The Arizona Bill that was scheduled to be voted on yesterday in the Senate regarding the fate of the App Store was mysteriously killed in mid-air
On April 4 Patently Apple posted a report about Arizona passing a bill against the App Store. The vote was really close at 31 to 29. The bill was a set back for Apple as it would require the app store to allow app makers to use their own payment processing software, avoiding fees charged by Apple. The report noted that the next phase was for the bill to go to the Arizona Senate to be discussed before passing the legislation. Then, Arizona Gov. Doug Ducey would have a choice to veto the bill.
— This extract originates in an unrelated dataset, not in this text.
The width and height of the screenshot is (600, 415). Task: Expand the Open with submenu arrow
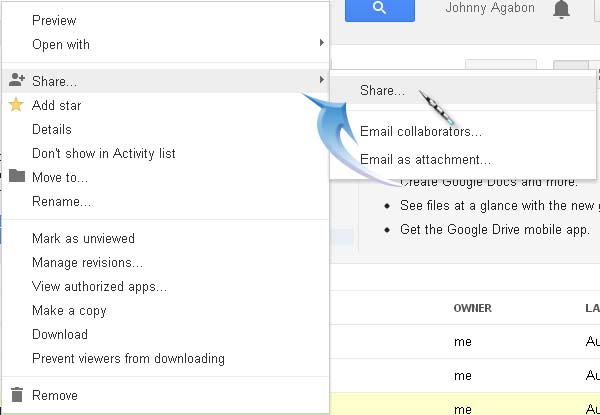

It's now being reported by The Verge that the Arizona Senate skipped the vote on this legislation. The State Senate was scheduled to vote on the unprecedented and controversial bill yesterday, but the vote mysteriously never took place.
Basecamp co-founder David Heinemeier Hansson, a notable Apple critic accused the company for stepping in to stop the vote by hiring a a former chief of staff to Arizona Gov. Doug Ducey to broker a deal that prevented the bill from being heard in the Senate and ultimately voted on. "The big show turned out to be a no show. The bill was killed in mid-air while on the agenda with a backroom deal."
Arizona's antitrust proposal is largely the work of the Coalition for App Fairness (CAF). The CAF is an industry group formed last year consisting of Epic, Spotify and other companies that are against the app store for financial reasons.
Meghan DiMuzio, the CAF’s executive director, in a statement to The Verge stated that "The legislative session is not over. We will continue to push for solutions that will increase choice, support app developers and small businesses and put a stop to monopolistic practices." For more on this, read the full story on The Verge.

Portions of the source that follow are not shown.